WorldLegacy Extreme Giver Kay Reibold

WorldLegacy Leadership Graduate Kay Reibold is indeed an extreme giver. She has worked on behalf of the Montagnard indigenous people of Vietnam’s Central Highlands for over 20 years, including 17 trips to Vietnam during the time she was the Director of the Vietnam Highlands Assistance Project for Lutheran Family Services in the Carolinas from 1989-2003. She is the Project Development Specialist for the Montagnard Human Rights Organization, based in Raleigh, North Carolina,

She has been a refugee advocate with unrelenting love and commitment. She has received three national awards for her contribution to refugee advocacy and human rights. Her earlier career as a writer and producer involved extensive research in China, Japan, the U.S., and Vietnam, including public television documentaries shot on-location in these countries. Two programs depicting the Montagnard people of Vietnam’s Central Highlands, Remembering the King of Fire and Living in Exile, were broadcast on PBS.

Kay remarked that when she visited she saw the people living in poverty. Even with poverty, the Montagnards still offered what little they had each time she visited the tribal people of Vietnam’s central highlands.”They have so much compassion and love and genuine friendliness for me,” she said. “They had very few chickens, and so to have a pig sacrificed or a chicken sacrificed in my honor was such an example of friendship and hospitality.”

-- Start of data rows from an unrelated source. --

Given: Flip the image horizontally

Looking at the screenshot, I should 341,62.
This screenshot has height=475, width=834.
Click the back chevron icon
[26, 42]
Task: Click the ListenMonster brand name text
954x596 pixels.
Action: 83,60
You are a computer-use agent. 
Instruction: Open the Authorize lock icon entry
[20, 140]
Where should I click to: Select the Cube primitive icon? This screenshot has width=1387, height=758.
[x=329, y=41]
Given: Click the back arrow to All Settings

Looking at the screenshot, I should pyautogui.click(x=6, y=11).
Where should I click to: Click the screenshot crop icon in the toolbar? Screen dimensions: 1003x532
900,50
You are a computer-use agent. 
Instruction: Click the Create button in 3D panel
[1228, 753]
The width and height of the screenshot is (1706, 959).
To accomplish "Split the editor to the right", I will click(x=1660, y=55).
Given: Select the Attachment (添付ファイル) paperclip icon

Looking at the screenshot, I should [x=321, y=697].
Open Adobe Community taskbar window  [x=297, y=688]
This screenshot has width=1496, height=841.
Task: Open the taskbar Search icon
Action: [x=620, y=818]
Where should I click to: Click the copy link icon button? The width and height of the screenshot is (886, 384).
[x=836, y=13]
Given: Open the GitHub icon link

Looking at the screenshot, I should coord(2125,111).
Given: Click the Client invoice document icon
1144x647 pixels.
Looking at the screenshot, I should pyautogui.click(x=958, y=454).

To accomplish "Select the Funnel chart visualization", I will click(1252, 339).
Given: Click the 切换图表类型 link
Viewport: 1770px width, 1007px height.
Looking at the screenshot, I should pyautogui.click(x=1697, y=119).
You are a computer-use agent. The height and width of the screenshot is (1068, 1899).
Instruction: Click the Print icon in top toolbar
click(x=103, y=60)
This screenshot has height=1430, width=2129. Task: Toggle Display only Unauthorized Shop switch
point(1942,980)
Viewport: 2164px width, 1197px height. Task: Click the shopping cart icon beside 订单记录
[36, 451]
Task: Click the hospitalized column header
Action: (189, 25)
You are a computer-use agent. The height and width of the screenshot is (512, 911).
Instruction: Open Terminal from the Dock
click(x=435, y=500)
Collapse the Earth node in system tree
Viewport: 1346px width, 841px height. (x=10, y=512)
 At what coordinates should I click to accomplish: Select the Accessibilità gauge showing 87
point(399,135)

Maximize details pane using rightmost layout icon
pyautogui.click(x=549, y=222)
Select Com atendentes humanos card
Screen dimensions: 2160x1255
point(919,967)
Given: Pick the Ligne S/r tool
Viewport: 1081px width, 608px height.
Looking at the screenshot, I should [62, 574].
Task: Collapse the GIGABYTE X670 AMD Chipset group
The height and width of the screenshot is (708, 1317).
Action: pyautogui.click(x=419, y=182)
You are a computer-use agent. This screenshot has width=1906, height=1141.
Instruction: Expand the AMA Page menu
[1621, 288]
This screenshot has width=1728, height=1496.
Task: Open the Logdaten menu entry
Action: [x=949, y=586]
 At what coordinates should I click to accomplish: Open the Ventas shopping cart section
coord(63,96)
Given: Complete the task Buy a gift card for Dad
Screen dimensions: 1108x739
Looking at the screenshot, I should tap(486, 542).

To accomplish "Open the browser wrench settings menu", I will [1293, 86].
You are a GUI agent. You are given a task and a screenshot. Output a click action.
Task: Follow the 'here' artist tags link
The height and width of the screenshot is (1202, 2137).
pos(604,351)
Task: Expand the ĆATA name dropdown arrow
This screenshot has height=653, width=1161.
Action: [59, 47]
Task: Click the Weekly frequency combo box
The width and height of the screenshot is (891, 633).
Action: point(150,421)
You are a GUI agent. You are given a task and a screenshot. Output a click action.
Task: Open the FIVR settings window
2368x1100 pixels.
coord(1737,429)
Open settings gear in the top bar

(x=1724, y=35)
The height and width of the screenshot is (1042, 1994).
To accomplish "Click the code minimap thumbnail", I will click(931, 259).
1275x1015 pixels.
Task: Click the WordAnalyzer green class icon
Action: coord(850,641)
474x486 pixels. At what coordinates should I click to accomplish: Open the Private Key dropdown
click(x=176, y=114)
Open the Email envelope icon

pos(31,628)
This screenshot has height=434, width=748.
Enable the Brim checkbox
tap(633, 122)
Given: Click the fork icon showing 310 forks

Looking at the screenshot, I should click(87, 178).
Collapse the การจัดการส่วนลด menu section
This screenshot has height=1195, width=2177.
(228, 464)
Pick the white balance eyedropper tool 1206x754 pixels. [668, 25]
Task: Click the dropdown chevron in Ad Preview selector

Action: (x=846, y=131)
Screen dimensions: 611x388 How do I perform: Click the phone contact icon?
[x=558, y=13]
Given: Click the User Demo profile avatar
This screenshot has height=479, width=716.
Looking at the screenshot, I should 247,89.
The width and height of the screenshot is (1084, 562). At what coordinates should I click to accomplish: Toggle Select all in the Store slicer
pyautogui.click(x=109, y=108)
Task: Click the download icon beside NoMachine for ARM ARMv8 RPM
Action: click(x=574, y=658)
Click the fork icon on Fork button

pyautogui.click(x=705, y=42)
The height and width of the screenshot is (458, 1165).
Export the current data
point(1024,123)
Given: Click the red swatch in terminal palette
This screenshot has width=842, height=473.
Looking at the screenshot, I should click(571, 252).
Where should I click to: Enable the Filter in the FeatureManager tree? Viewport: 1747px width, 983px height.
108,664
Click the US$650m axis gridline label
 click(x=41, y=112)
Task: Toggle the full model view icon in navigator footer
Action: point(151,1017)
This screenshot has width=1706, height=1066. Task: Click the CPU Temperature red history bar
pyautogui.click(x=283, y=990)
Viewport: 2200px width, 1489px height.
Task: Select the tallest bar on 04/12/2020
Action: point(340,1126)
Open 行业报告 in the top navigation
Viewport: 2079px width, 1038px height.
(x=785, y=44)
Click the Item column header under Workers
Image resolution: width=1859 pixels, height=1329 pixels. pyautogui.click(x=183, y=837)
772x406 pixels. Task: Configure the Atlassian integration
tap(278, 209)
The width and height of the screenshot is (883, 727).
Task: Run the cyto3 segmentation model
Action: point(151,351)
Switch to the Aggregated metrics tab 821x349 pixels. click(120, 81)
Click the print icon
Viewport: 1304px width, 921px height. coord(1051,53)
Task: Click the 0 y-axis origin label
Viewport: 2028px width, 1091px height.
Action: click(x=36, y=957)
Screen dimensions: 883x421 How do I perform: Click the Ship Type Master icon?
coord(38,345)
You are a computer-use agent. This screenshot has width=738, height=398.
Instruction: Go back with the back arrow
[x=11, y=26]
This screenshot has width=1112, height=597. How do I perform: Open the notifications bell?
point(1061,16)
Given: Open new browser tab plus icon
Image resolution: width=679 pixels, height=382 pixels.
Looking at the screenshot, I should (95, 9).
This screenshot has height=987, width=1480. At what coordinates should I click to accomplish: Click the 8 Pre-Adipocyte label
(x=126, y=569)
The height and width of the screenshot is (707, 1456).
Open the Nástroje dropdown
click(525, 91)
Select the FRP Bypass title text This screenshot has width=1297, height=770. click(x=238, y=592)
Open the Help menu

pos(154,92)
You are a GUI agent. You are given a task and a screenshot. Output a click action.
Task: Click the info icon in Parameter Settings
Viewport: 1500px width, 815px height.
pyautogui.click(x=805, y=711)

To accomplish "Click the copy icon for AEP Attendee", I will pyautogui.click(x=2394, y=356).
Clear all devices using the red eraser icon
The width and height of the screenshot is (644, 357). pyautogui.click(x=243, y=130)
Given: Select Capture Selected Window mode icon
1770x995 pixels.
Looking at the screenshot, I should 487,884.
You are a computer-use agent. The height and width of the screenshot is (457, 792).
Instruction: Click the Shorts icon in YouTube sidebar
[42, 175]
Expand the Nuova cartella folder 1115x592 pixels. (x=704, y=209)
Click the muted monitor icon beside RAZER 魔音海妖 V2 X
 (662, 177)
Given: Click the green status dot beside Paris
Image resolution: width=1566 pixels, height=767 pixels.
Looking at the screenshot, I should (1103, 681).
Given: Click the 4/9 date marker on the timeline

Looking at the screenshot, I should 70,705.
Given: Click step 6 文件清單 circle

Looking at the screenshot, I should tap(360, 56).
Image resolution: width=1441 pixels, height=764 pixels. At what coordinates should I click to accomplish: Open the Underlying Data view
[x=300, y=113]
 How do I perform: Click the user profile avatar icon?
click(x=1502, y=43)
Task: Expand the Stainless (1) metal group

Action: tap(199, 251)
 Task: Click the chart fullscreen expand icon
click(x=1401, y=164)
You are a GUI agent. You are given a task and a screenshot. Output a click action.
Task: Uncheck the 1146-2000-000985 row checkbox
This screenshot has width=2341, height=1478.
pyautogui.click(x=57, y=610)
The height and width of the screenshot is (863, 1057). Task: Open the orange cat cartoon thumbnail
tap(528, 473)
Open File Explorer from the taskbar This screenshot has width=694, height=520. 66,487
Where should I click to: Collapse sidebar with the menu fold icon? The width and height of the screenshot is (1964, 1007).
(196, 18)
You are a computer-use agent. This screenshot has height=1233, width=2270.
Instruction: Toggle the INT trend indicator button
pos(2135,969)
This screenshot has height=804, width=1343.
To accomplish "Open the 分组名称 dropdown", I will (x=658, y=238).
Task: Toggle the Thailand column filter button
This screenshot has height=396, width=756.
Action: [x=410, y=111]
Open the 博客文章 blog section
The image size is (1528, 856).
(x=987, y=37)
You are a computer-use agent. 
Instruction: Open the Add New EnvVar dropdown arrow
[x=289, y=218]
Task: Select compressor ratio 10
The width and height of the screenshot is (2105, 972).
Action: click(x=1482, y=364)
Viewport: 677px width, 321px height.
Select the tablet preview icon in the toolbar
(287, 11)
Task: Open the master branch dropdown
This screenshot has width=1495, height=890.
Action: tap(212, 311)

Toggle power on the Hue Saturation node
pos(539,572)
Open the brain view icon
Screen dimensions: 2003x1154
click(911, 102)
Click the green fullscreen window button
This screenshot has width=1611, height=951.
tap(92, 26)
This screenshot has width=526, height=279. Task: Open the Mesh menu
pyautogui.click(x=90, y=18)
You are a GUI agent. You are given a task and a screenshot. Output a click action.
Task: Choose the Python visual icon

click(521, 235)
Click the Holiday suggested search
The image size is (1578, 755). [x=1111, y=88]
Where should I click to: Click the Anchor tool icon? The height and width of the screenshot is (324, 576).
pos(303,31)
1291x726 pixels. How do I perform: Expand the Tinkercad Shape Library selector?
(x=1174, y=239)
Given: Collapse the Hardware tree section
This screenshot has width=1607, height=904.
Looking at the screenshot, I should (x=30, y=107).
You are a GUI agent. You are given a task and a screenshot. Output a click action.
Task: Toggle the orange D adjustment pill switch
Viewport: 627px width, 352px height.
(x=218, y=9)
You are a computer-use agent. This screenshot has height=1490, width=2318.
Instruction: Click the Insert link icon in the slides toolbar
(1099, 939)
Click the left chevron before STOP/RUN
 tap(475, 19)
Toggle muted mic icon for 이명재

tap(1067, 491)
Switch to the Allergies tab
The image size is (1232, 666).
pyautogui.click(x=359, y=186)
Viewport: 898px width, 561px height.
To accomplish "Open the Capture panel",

In November 2001, Kay Reibold was a member of NC48 WorldLegacy Leadership Program in NC and afterward went on to do the WorldLegacy LP PhD program. She was also a senior coach for a WorldLegacy Leadership program. She had many trainers and coaches at WorldLegacy which were grateful to be able to coach such a powerful woman with a vision.
In 2005, Kay received the 2005 Unsung Heroines Award from Sen. Elizabeth Dole, who nominated her. In 2006 she testified at a U.S. Congressional Hearing on Vietnam. Kay Reibold is a WorldLegacy Extreme Giver.